Exercise data below:

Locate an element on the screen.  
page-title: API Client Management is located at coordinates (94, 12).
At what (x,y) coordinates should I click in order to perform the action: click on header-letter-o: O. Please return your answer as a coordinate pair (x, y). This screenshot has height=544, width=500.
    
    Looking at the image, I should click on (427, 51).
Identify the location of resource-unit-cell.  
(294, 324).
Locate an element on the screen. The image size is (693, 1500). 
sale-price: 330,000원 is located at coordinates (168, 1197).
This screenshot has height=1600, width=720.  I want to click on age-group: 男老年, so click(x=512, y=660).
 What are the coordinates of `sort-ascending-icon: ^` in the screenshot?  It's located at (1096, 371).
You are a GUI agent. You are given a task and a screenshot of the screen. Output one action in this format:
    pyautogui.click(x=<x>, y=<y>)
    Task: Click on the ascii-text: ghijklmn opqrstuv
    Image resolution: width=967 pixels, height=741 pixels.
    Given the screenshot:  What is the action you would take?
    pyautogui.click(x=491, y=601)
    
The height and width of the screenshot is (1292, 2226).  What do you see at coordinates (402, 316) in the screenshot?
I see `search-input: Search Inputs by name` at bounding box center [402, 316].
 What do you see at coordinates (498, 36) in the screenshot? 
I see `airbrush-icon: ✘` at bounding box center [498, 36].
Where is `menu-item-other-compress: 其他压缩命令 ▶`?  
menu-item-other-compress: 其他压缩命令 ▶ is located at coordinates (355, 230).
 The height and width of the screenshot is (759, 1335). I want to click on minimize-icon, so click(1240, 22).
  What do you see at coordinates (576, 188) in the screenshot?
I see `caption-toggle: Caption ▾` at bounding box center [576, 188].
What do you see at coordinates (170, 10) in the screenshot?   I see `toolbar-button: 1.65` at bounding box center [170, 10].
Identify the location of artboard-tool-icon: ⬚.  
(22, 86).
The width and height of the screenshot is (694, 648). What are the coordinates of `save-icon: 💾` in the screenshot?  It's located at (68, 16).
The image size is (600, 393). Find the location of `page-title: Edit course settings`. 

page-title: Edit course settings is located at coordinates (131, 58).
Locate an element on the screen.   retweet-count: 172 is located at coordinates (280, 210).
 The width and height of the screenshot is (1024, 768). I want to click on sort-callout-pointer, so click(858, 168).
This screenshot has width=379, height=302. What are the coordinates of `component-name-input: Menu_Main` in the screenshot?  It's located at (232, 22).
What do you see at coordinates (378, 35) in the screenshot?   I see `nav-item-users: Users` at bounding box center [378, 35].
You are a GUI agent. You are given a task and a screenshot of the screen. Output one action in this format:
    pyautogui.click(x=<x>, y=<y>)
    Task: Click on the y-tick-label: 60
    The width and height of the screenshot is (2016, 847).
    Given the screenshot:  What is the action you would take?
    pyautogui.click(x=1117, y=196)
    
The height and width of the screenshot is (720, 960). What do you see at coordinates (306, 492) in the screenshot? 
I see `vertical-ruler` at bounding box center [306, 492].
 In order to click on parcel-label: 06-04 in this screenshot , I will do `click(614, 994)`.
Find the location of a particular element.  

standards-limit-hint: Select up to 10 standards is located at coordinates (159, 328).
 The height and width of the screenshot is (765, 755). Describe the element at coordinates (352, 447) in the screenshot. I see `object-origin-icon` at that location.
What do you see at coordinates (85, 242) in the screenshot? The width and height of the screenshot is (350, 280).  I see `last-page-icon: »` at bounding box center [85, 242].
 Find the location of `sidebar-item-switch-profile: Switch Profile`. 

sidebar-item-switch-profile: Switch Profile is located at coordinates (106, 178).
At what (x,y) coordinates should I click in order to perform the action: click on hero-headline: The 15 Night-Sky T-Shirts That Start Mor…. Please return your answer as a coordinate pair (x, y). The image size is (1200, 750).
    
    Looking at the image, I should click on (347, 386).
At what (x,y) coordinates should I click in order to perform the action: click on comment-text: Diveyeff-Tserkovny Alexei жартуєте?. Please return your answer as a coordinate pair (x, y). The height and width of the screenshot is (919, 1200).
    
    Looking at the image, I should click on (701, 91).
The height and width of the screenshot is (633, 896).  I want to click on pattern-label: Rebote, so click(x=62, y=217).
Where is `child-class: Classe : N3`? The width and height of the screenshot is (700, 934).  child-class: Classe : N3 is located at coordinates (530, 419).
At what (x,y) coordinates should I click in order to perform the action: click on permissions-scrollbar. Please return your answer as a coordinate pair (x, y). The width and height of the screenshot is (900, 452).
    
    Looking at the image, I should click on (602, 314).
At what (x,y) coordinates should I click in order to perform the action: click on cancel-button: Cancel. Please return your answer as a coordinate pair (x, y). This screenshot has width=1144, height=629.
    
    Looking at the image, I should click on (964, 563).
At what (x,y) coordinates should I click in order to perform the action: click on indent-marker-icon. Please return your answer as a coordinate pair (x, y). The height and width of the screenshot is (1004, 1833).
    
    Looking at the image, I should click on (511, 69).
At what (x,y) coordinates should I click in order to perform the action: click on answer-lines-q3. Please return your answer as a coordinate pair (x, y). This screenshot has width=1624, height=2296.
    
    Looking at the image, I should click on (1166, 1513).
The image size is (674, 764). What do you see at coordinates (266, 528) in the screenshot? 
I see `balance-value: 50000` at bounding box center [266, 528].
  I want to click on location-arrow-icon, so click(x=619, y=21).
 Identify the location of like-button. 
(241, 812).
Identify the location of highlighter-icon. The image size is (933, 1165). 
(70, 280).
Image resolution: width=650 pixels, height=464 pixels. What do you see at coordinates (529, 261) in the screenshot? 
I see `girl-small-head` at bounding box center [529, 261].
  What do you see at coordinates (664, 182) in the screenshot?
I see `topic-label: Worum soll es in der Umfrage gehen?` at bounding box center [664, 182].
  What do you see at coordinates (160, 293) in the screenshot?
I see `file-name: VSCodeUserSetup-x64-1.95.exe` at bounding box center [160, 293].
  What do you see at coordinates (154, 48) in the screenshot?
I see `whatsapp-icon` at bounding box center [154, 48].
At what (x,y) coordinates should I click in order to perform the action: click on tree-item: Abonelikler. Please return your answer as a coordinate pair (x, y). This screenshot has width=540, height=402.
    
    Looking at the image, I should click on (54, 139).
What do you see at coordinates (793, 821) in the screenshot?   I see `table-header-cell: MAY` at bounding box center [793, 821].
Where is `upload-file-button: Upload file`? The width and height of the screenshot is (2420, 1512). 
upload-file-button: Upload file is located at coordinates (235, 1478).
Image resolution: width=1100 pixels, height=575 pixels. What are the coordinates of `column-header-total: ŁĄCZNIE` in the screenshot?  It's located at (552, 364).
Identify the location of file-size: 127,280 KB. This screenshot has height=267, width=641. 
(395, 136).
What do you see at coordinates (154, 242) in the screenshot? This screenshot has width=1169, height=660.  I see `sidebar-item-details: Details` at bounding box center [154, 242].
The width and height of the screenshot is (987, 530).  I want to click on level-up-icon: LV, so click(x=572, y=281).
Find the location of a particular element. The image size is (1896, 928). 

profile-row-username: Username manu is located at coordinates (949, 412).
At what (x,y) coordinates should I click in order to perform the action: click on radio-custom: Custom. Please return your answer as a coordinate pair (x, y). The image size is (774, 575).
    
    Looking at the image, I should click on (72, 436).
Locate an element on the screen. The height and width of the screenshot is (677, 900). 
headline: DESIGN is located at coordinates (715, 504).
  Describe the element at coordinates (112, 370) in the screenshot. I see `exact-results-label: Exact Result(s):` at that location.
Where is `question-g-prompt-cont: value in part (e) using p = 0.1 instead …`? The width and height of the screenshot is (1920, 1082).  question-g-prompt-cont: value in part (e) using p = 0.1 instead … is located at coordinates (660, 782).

End of Exercise data.

* [Task to complete]
Select every line in the records above that contains the string "其他压缩命令", matching case exactly.

* [Finished exercise]
Where is `menu-item-other-compress: 其他压缩命令 ▶`?  
menu-item-other-compress: 其他压缩命令 ▶ is located at coordinates (355, 230).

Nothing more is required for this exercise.